Today, Congressman Brad Sherman (D-CA), a senior member of the House Financial Services Committee, applauded the approval of a proposal he first offered in 2009 to require the Securities and Exchange Commission (SEC) to end conflicts of interest in the selection of credit ratings.

Congressman Sherman has long argued that perhaps the single greatest cause of the financial meltdown was the decision of the credit rating agencies to give high ratings to bonds backed by questionable mortgages. Last week, Sherman appeared before the conference committee on financial regulatory reform to encourage the adoption of a measure, which he proposed in the House and which U.S. Senator Al Franken (D-MN) added to, introduced and successfully passed in the Senate. The Franken-Sherman amendment would require an independent agency to assign credit rating agencies impartially.

The final financial regulatory reform bill requires the SEC to create a Board to assign qualified credit rating agencies to rate bond issuances.

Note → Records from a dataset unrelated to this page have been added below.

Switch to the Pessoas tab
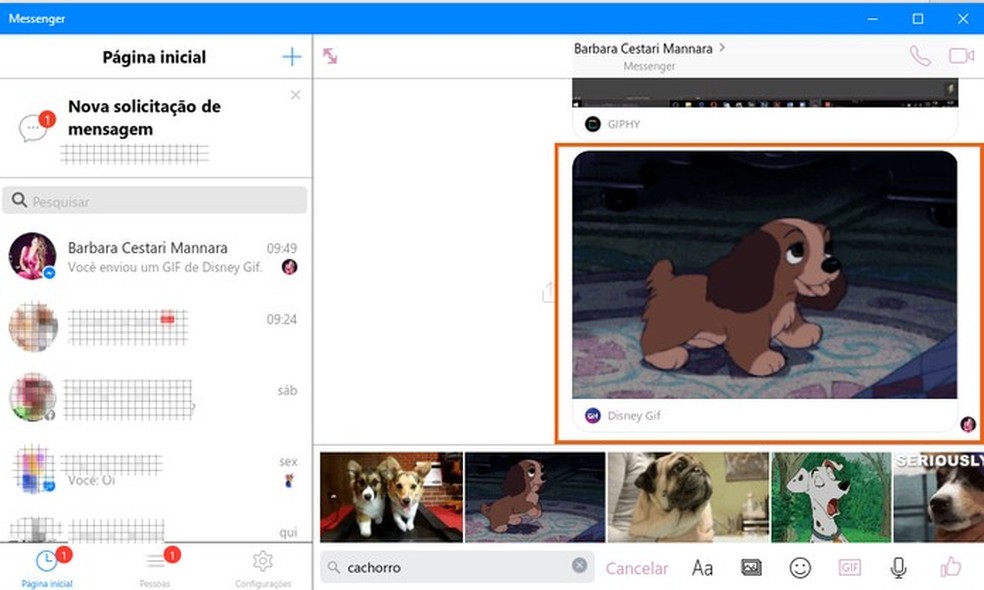Viewport: 984px width, 590px height. (155, 565)
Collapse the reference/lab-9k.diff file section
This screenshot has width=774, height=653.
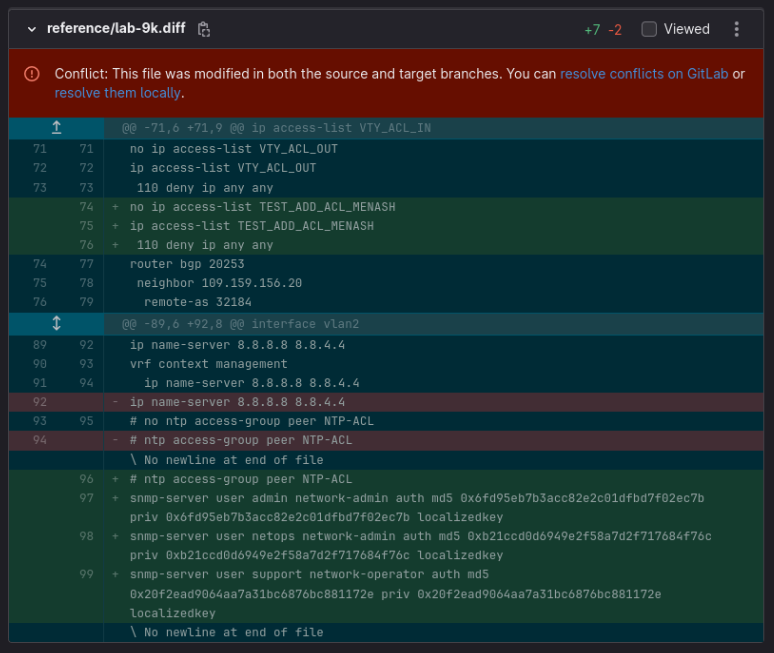point(31,29)
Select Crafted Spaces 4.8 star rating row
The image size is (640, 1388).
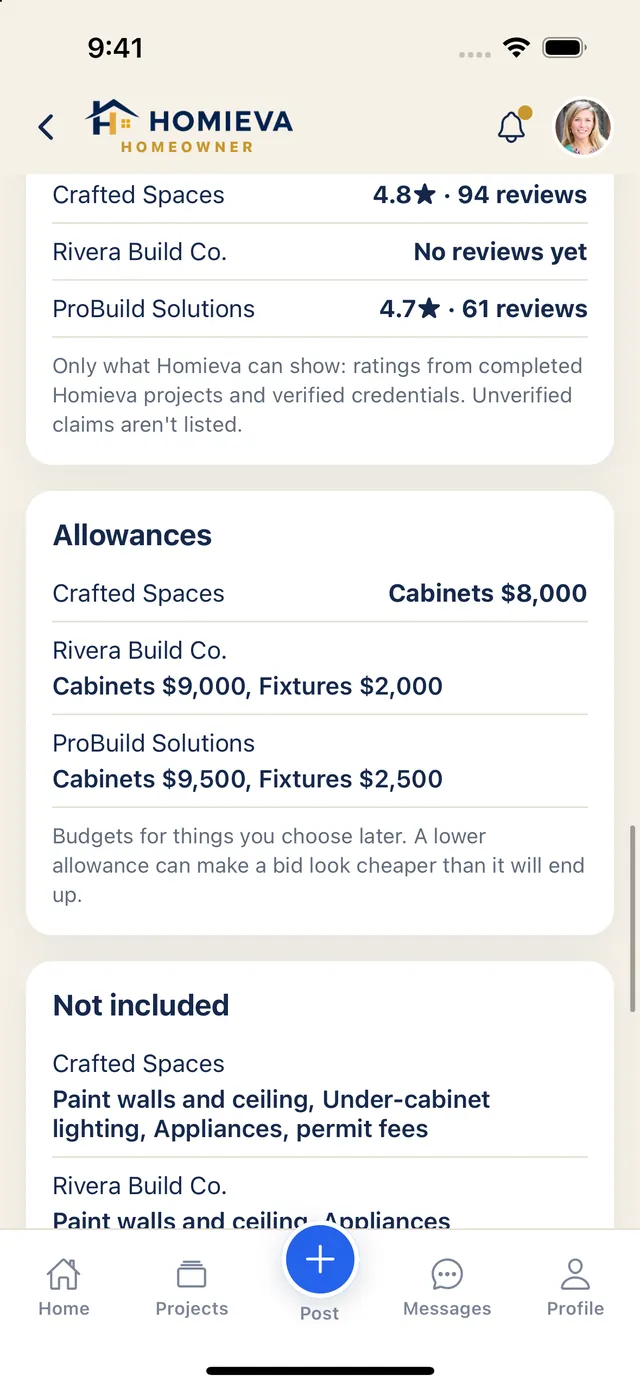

This compromise embraces the Franken-Sherman proposal.

"We cannot continue to have a system where credit rating agencies compete with each other to secure large fees from bond issuers by giving high ratings to bad bonds," said Congressman Sherman.

"Allowing those who are selling bonds to select the credit rating agency that will rate those bonds is like allowing the home team to choose the umpire. In the parlance of finance, they gave AAA to "Alt-A'. That is to say, they gave their highest rating to riskier securities backed by non-prime mortgages," Sherman added.

As outlined in the conference committee report, the SEC is to establish a Board to assign rating agencies to issuers. Credit rating agencies would prosper not by wooing issuers with implicit promises of an easy grade, but rather by convincing the Board that they are qualified to produce accurate ratings.

The final bill still requires final approval by the full House and Senate before it can be sent to President Obama for his signature.